Review By: Kerry Zallar 09/17/2003The title appropriately describes this book’s content. It begins by providing an overview of those components that make up Web systems. It then describes in detail the Requirement-Service Interface (RSI) model with use cases for designing and engineering Web systems. The focus early in the book is to correctly identify user functionality, user interface, and system requirements in a framework that can be used for building and testing Web systems.
The book then provides details on those areas that are especially important to Web systems, including security, performance, scalability, compatibility, and usability. In each of these areas, an overview is provided describing their importance and associated risks. Detailed recommendations are provided on how to engineer Web systems to meet the requirements for each of these important areas as well as insight on where common problems occur. Suggestions are provided not only on how to engineer Web systems to meet these requirements, but also on how to test them. Examples are provided at the end of most chapters by referencing a Technology Bookstore case study.

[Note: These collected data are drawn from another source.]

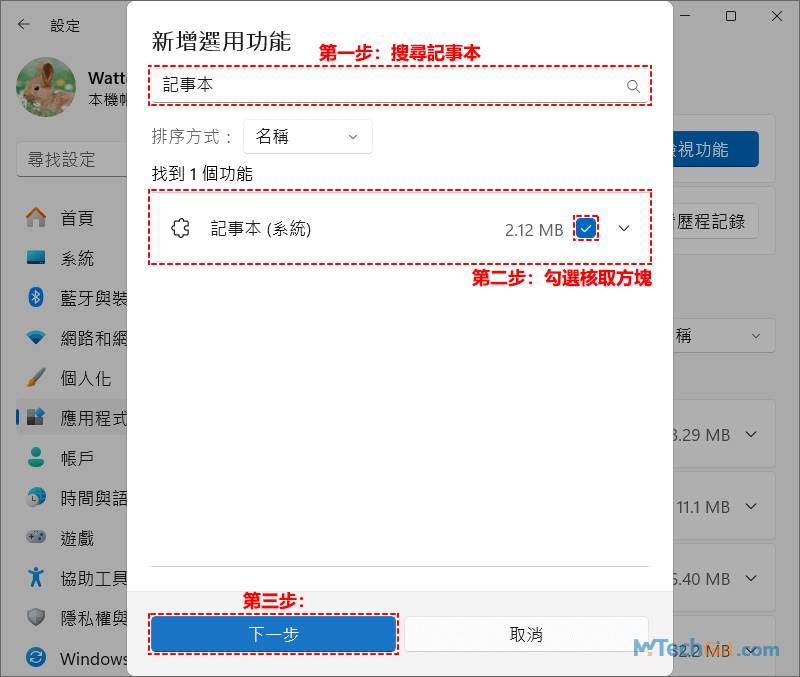Click the 取消 button

(x=526, y=634)
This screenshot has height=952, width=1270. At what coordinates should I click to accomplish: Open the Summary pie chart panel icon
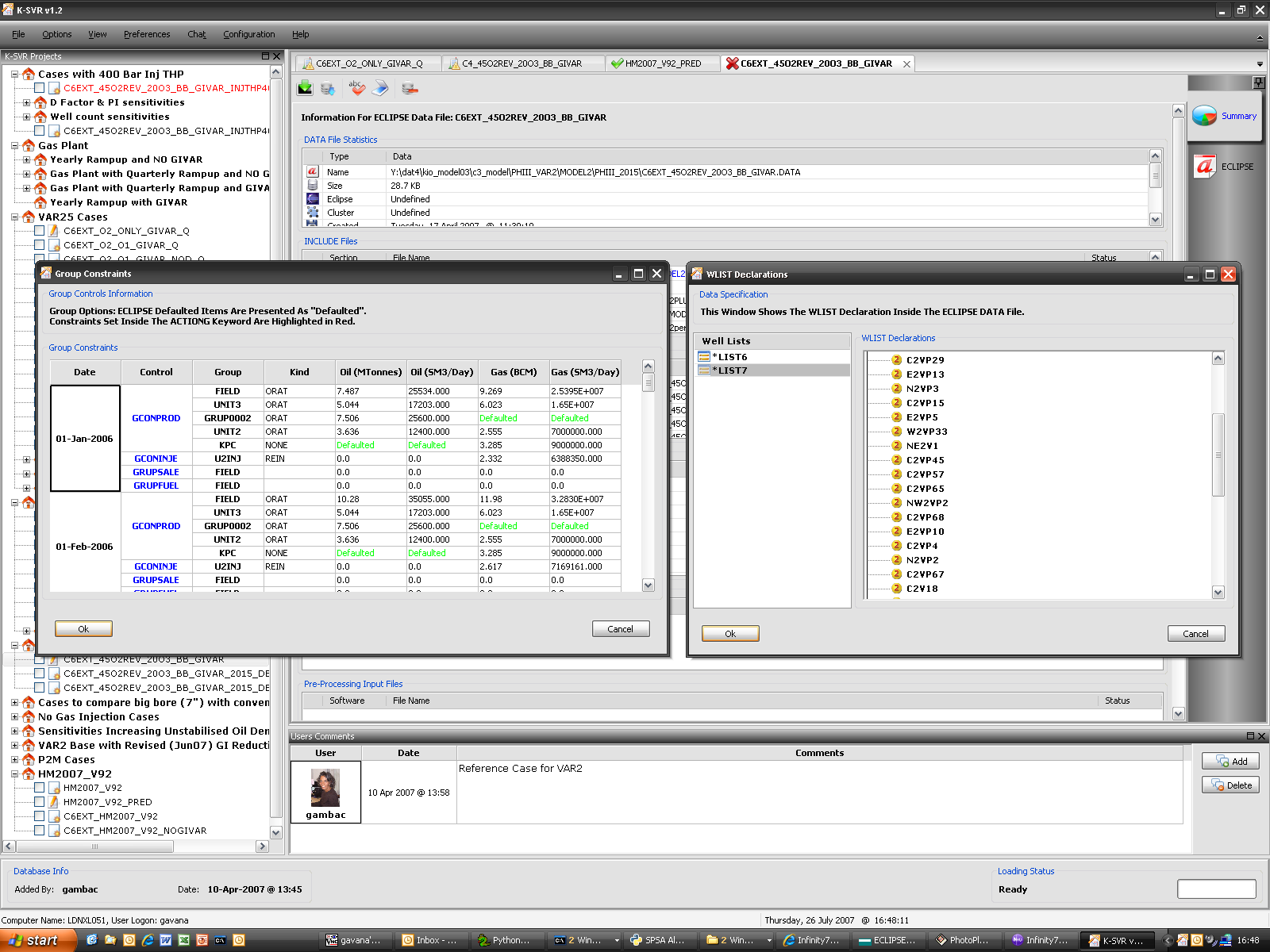coord(1205,116)
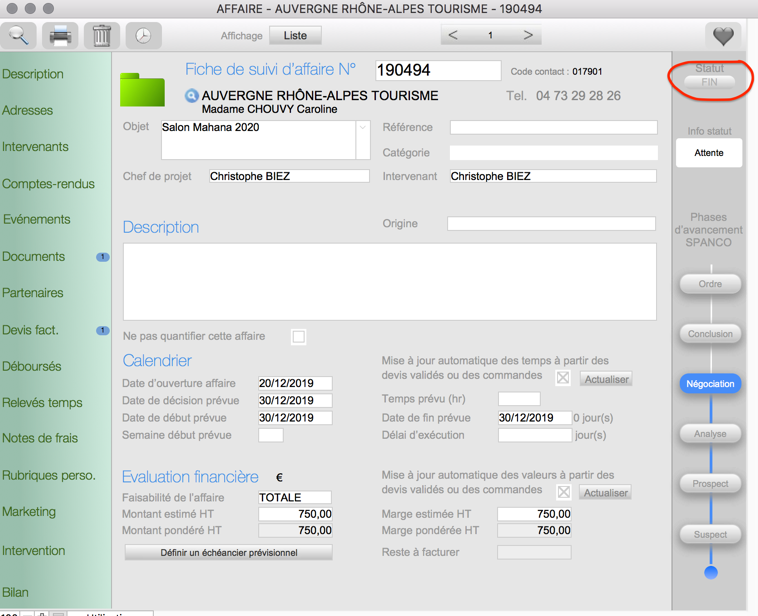Click the printer icon in toolbar
The width and height of the screenshot is (758, 616).
(60, 36)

Also, many references to Web addresses are documented throughout the book within their appropriate chapters. A chapter on tools is left until the end, and the appendix contains a thorough comparison of five major tool vendor products. Also in the appendix is a concise checklist that summarizes the key points and recommendations made in all the chapters that can be used as a reference while designing, building, and testing Web systems.
This book provides a very good overview of Web technology that management can understand, addresses in detail the most important areas of concern about Web systems, and keeps a constant focus on quality throughout the book.

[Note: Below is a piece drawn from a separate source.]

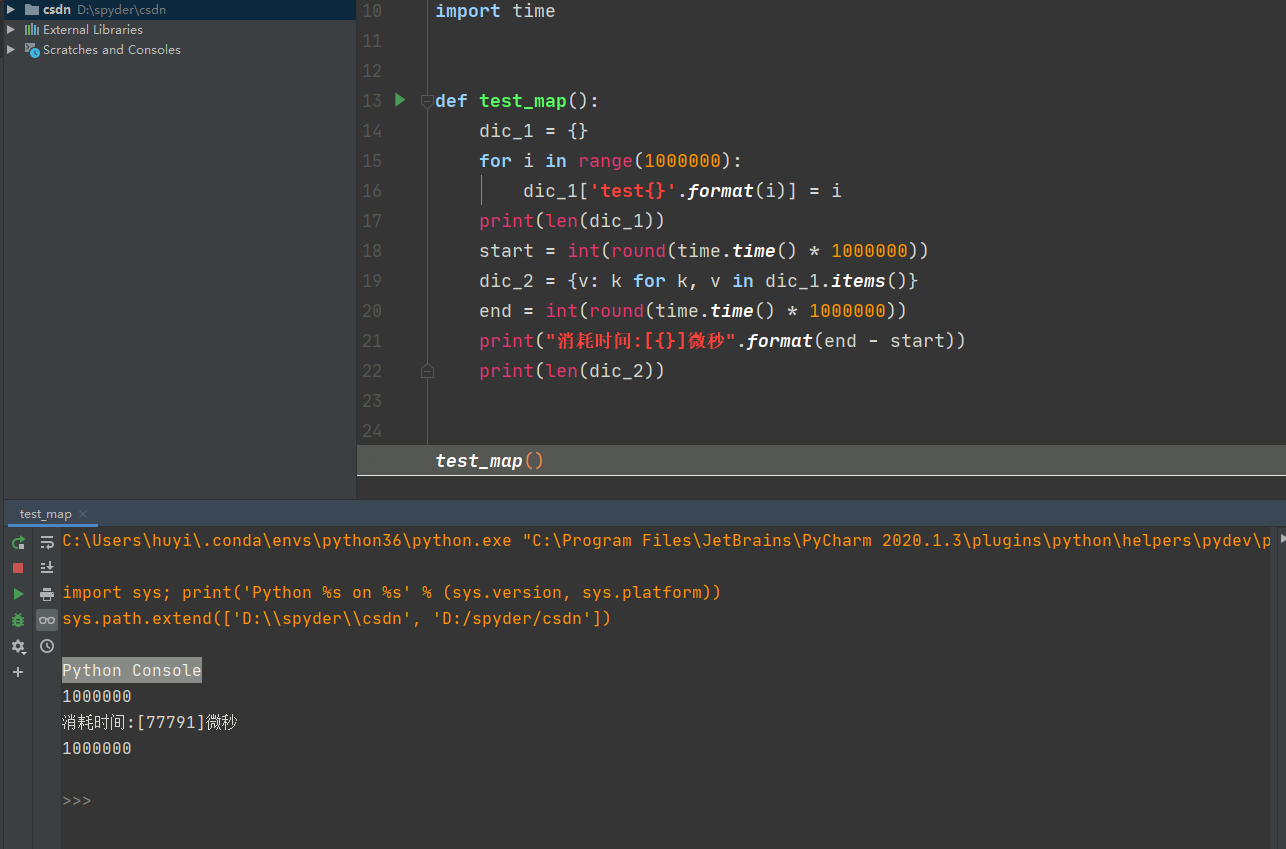
Task: Collapse test_map function at the def line
Action: click(x=427, y=101)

The authors describe and promote the use of the Requirement-Service Interface (RSI) model with use cases. Those new to use cases may need to review this more than once to understand it well. The important point emphasized here is correctly identifying and reviewing early in the lifecycle what should be built; i.e., building the right thing. While this is good, the authors do not make recommendations to other approaches for requirements and design. The authors wrote about those areas of most concern regarding Web systems, including security, performance, scalability, compatibility, and usability, in a very readable and balanced approach. After providing well-written overviews, they identify many important details useful to the practitioner. The book provides a springboard to other books and resources that specialize in each of these areas.

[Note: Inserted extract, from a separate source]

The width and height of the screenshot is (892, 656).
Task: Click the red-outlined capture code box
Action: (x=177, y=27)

The authors intended the book to also be used for reference. Many references and Web links are provided in each of the chapters, and the summarized checklist of the book’s key points in the appendix is quite useful. The case study is also helpful in encouraging the reader to practice what is being taught. The emphasis on building Web systems correctly up front, with specific advice on how to detect problems in testing, does a good job of covering the subject of quality with regard to Web systems.